Les jours ont passé, tout allait bien, rien n'indiquait qu'un drame interviendrait. Lorsqu'il m'est tombé dessus, j'étais nu, assis sur la cuvette du chiotte en train de feuilleter le catalogue d'un célèbre pépiniériste. Tout à coup, j'ai entendu le ronflement d'une tronçonneuse. Panique. Quelqu'un s'attaquait à Malcom, menaçait de le réduire en bûchettes. On voulait l'abattre et par là-même exterminer les espèces qui y avaient trouvé refuge (plus tard on a justifié ce crime par le fait que l'arbre était malade et risquait de s'effondrer sur l'immeuble). Mes premières pensées sont allées aux œufs. Ils allaient mourir en héros, dans l'exercice de leur fonction, au même titre que Malcom.
Je n'ai pas pris le temps de me rhabiller pour sortir de la cabine et me jeter contre la fenêtre. En contrebas se trouvait Alfredo, l'agent d'accueil, l'arme à la main. Il s'apprêtait à commettre l'irréparable. Je lui criais d'arrêter, mais il ne m'entendait pas. J'étais impuissant, gentil spectateur frappant la vitre du poing (la fenêtre avait été bloquée de manière à réduire le nombre de défenestrations, en hausse depuis quelques mois). J'ai pleuré comme un gosse. Ce en quoi je croyais, ce sur quoi j'avais fondé l'espoir d'une vie meilleure s'effondrait sous mes yeux. Je n'aurais pas souffert d'avantage si la tronçonneuse s'était attaquée à mes jambes.

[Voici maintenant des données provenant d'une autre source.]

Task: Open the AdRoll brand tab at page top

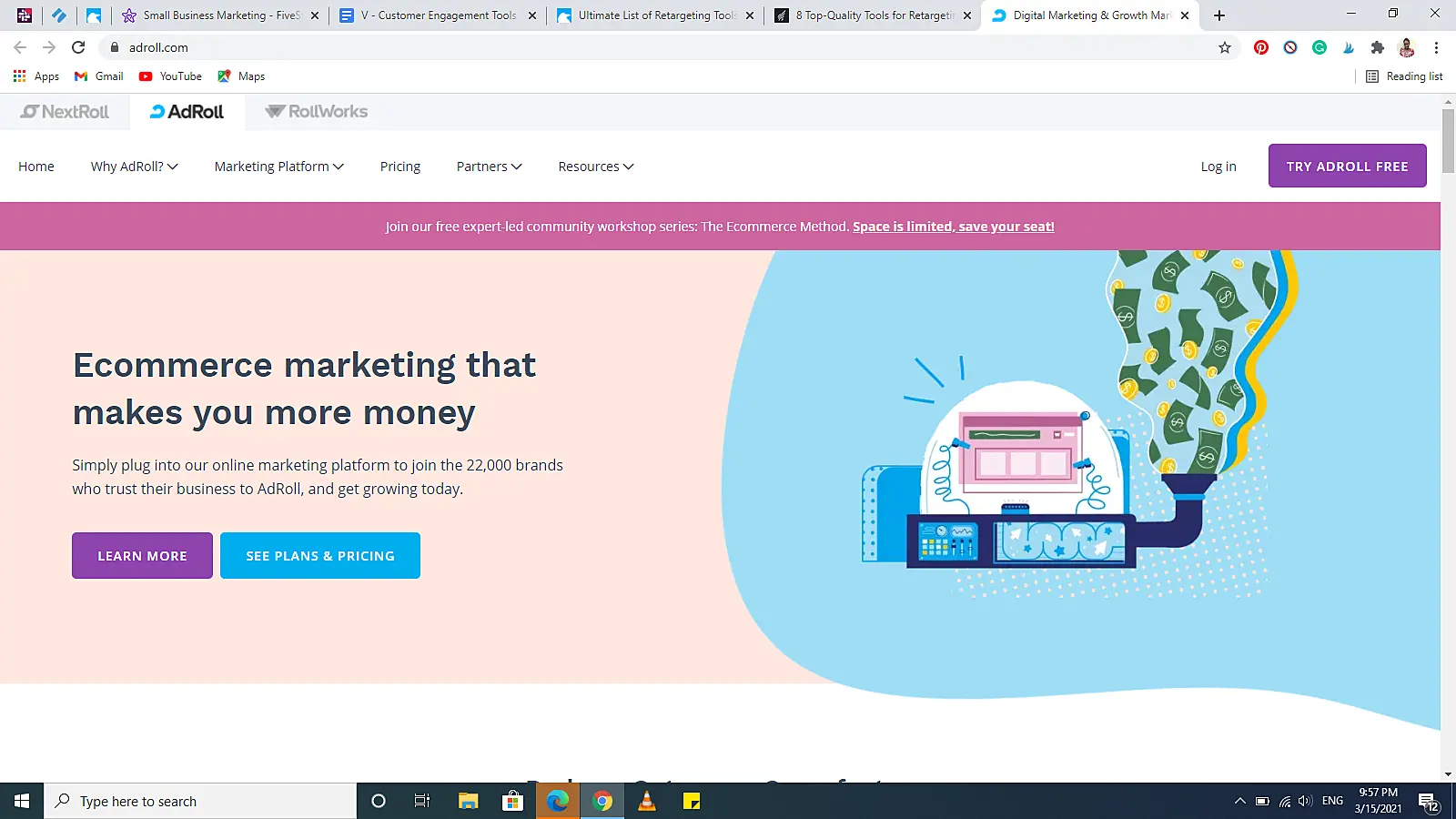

Monsieur Willi est apparu. Cela faisait des mois qu'il n'était pas venu ici, dans les toilettes. J'avais oublié son existence et donc qu'il pouvait, à tout moment, vouloir venir vider sa vessie dans les urinoirs disposés de part et d'autre de mon royaume. Me découvrant dans le plus simple appareil, le visage collé à la vitre, en pleurs, il s'est emporté et m'a conseillé d'aller voir un médecin. Après quoi il a dit :
- Comment se fait-il que vous travailliez encore chez nous ? Je croyais qu'on vous avait viré !
Malcom rendait l'âme. Guidé par des sangles, son tronc a cédé avant de plier et frapper le sol dans un fracas d'enfer. J'ai quand même trouvé le courage de me relever pour lui faire un dernier salut de la main. Adieu, ai-je bafouillé, la voix étouffée par les sanglots. Un nuage de poussière tintait le ciel en deuil.

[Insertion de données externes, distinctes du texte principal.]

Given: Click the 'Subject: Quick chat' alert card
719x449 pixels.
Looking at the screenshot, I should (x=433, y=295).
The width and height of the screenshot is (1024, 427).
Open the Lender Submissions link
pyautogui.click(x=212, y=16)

Je me suis avancé vers monsieur Willi, convaincu qu'il me prendrait dans ses bras et me témoignerait son soutien dans ce moment difficile. Mais ce n'est pas ce qu'il a fait. Il m'a repoussé de façon agressive puis m'a conseillé d'apprendre à jouer de la guitare pour aller faire la manche. Il parlait sous le coup de la colère, je suis certain qu'il ne pensait pas ce qu'il venait de dire.
Dix minutes plus tard, j'étais à genoux auprès de Malcom. Quelle horreur ! Je découvrais les cadavres de Tatania et Derrick, écrabouillés, disloqués au milieu des branches. Je me serais probablement évanoui s'il ne s'était passé un miracle. Entre ce qu'il restait des corps, reposant sur une bouillie de viande et de plumes, se trouvaient les œufs, intacts. Pas la moindre fissure, ils étaient en parfait état. Les deux pies s'étaient sacrifiées pour leur permettre de poursuivre l'aventure. Devant un tel don de soi, il est probable que nous autres humanoïdes ayons suffisamment de matière pour méditer jusqu'à la fin des temps.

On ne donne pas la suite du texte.